- _Description of the task_
Rewrite everything from the line containing "Screen dimensions: 1151x753 How do I perform: Tap the central" down to the final line as a numbered list, and omit any blank lines.

(begin)

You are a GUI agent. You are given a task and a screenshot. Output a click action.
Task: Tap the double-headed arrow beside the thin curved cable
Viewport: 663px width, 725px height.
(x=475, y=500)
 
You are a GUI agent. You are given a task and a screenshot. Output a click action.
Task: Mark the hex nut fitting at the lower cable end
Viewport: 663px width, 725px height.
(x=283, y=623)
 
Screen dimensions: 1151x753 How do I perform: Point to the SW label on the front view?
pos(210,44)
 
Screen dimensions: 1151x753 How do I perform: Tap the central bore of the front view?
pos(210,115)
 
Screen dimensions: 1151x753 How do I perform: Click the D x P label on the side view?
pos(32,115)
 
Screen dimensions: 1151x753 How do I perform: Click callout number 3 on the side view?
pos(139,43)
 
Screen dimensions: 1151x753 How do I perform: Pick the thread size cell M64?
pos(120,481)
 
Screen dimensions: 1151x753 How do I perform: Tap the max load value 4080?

(end)

- _Exercise output_
1. Screen dimensions: 1151x753 How do I perform: Tap the central bore of the front view?
2. pos(210,115)
3. Screen dimensions: 1151x753 How do I perform: Click the D x P label on the side view?
4. pos(32,115)
5. Screen dimensions: 1151x753 How do I perform: Click callout number 3 on the side view?
6. pos(139,43)
7. Screen dimensions: 1151x753 How do I perform: Pick the thread size cell M64?
8. pos(120,481)
9. Screen dimensions: 1151x753 How do I perform: Tap the max load value 4080?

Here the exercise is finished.